Objective: We aim to explore the effectiveness of virtual reality-assisted cognitive behavioral therapy (VRCBT) in the treatment of anxiety and depression in patients with anxiety disorders. We further compare the therapeutic effect of VRCBT with that of standard cognitive behavioral therapy (CBT), as well as investigate the long-term efficacy of VRCBT.Methods: As of March 3, 2020, a total of four databases (Web of Science, PubMed, PsycINFO, and Scopus) were retrieved, and two researchers independently conducted literature retrieval and research selection and performed data extraction. Methodological quality assessment was performed using the Cochrane risk of bias tool and Grading of Recommendation, Assessment, Development, and Evaluation tool (GRADE).Results: A total of 11 studies were included (n = 626; range, 25.3–43.8), and six randomized controlled trials were quantitatively analyzed. The main outcome was anxiety and depression, and the secondary outcome was the withdrawal rate and long-term effects. Meta-analysis showed that the therapeutic effect of VRCBT on anxiety was better than that of the waiting list group (WLG) (SMD = −0.92; 95% CI: −1.34, −0.50; p = 0.005, I2 = 66%, n = 276), while the therapeutic effect of VRCBT on anxiety was similar to that of standard CBT treatment (SMD = −0.26; 95% CI: −0.50, −0.01; p = 0.77, I2 = 0%, n = 150). We further found that the therapeutic effect of VRCBT on depression was better than that of the WLG (SMD = −1.29; 95% CI: −2.26, −0.32; p = 0.09, I2 = 58%, n = 74), while the effect of VRCBT was similar to that of standard CBT (SMD = −0.30; 95% CI: −0.67, −0.07; p = 0.39, I2 = 1%, n = 116).

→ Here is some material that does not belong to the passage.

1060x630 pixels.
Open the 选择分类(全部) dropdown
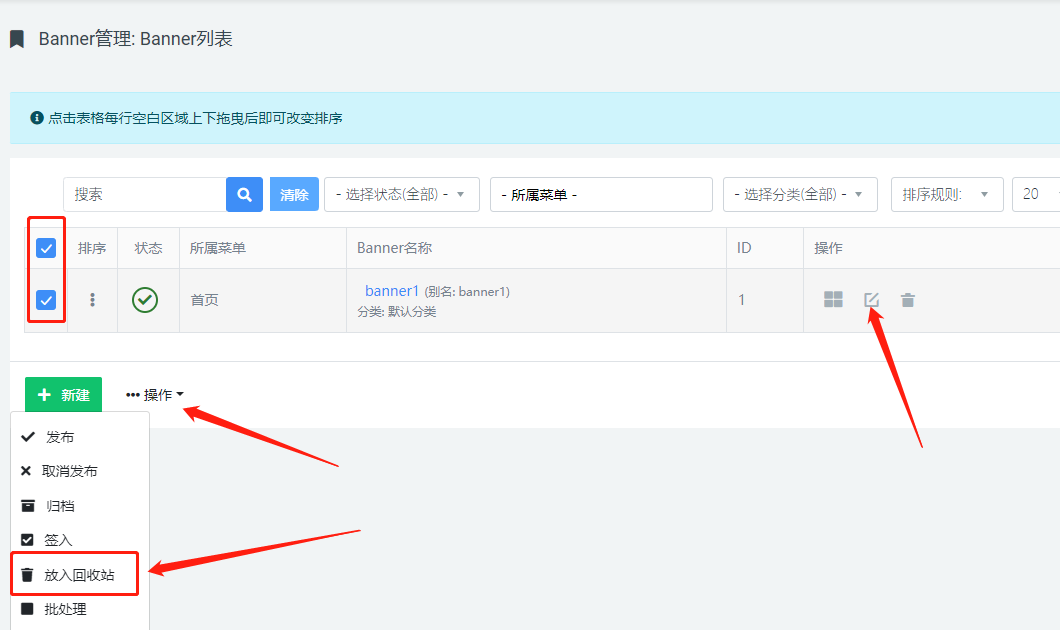pos(799,195)
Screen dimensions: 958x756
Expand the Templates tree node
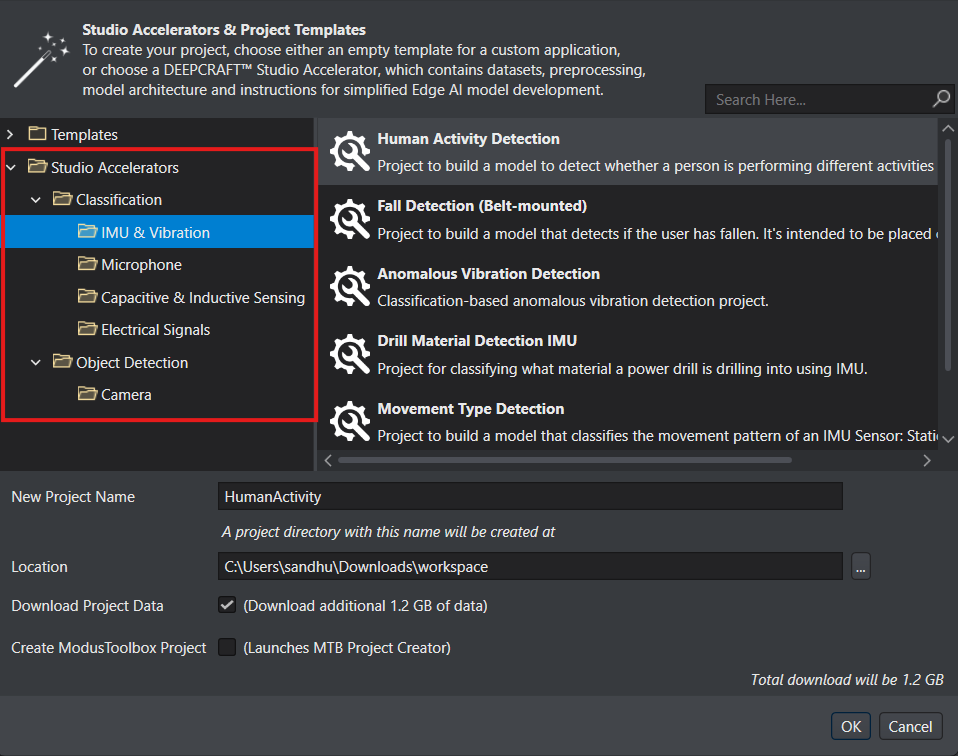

Of the five studies that reported withdrawal rates of patients during the VRCBT and CBT treatment process, the withdrawal rates of the VRCBT group and CBT group did not reach statistical significance (OR = 0.70, 1.48, p &gt; 0.05); only two studies reported the long-term effectiveness of VRCBT in anxiety and depression on patients with anxiety disorders.Conclusion: VRCBT treatment has a specific positive effect on patients with anxiety disorders (anxiety and depression). Compared with standard CBT, similar therapeutic effects can be achieved in the treatment of anxiety disorders. However, limited randomized controlled trials were included, requiring that these results be treated with caution.